We'll be at HHN this weekend. We'll going out Sat for a bit to mess around and get some diesel, but otherwise have some projects we'll be working on. Come on over to C dock and say hello. Boat name is also Paperbird. We can swap stories (lies) and compare notes.

best
greg


----------



## Net0man (Jun 3, 2013)

PaperBird,

It was great meeting and chatting with you briefly. You have a really nice boat. Is it a Morgan center cockpit? Anyway, my wife and I have planned for the Solomons trip and we are excited.  We will leave at sunrise so we have the day to get there. Happy fourth of July.

Tad


----------



## chrisd4700 (Sep 29, 2006)

Spring Cove is one of our all time favorite marina's. Trevor and Liz will give you top notch service. Their son Will is fantastic as well. The Calvert Marine Museum is a great place to visit. We are going back to Spring Cove in a few weeks. We come up from Lauderdale to stay there at least once a summer. You made a great choice. I visited Zanheiszer's and had dinner in the restaurant on someone's suggestion. Worst service I've ever received. The bartender talked on her cellphone the entire time we sat there. Anyway... Spring Cove it great. Visit the Tiki Hut and ask Drew to make you a Dark and Stormy.

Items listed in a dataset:
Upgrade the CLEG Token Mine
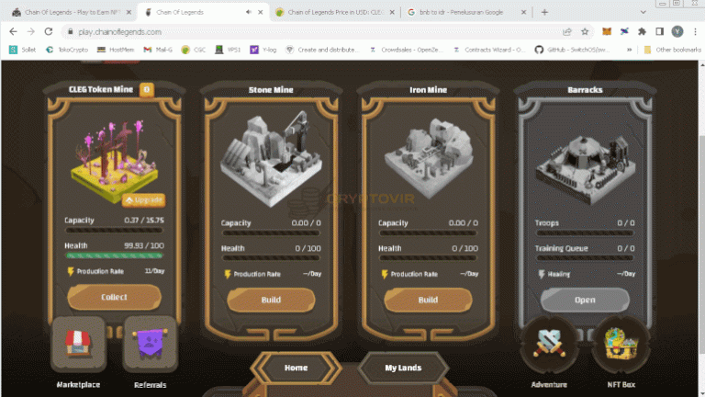The height and width of the screenshot is (397, 705). [144, 199]
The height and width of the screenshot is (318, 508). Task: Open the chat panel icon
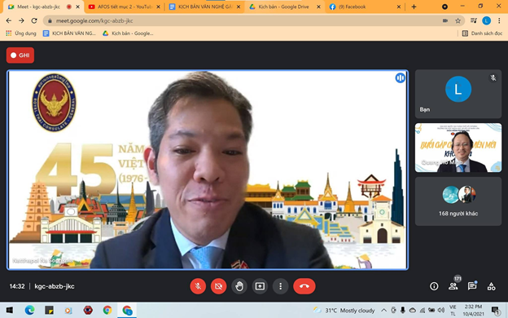point(472,286)
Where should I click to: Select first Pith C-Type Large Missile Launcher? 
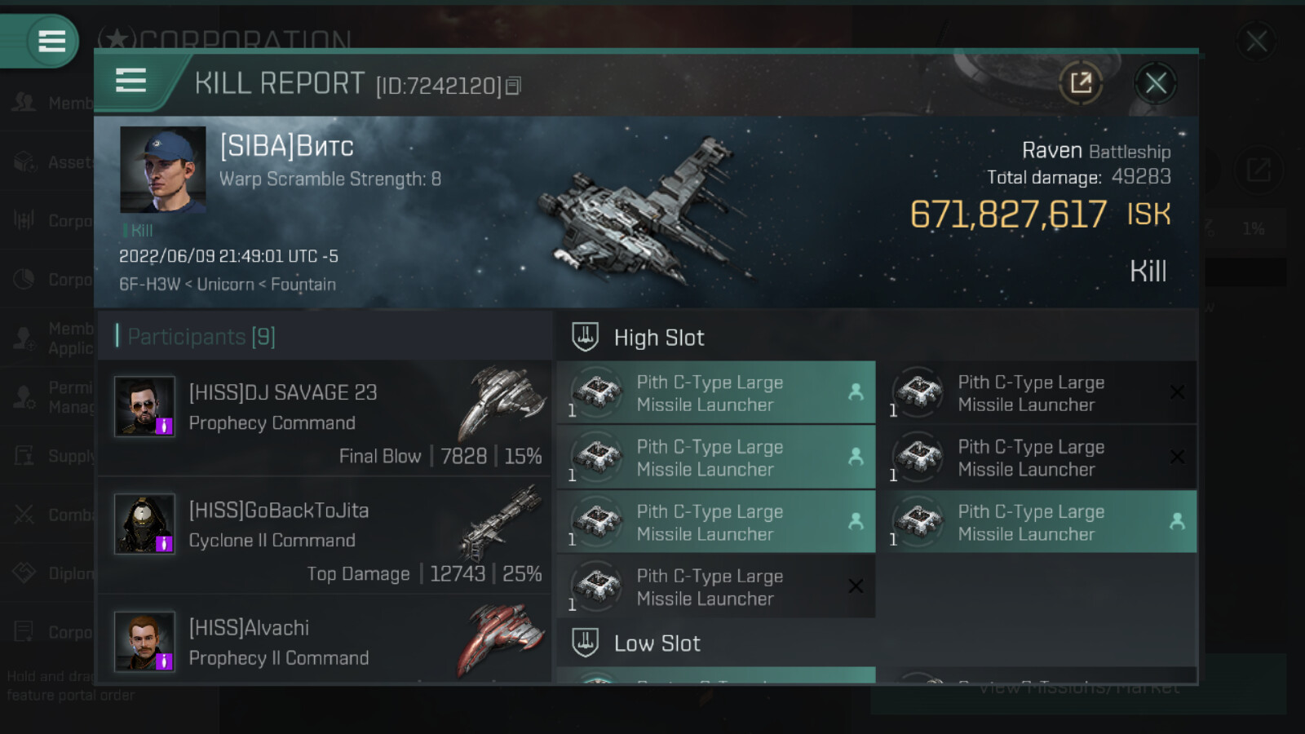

**What to do:**
1. Edit the sailing forum thread from "It was great" through "(Sep 29, 2006)", replacing "Solomons" with "Annapolis".
2. Based on the sailing forum thread, answer yes or no to each statement and quote the words that decide it: (a) Readers are invited to stop by C dock. (b) Tad and his wife plan to leave at sunset. (c) The bartender talked on her cellphone the whole time.

**The replies:**
1.
It was great meeting and chatting with you briefly. You have a really nice boat. Is it a Morgan center cockpit? Anyway, my wife and I have planned for the Annapolis trip and we are excited.  We will leave at sunrise so we have the day to get there. Happy fourth of July.

Tad


----------



## chrisd4700 (Sep 29, 2006)

2.
(a) Yes: "Come on over to C dock and say hello."
(b) No: "We will leave at sunrise so we have the day to get there."
(c) Yes: "The bartender talked on her cellphone the entire time we sat there."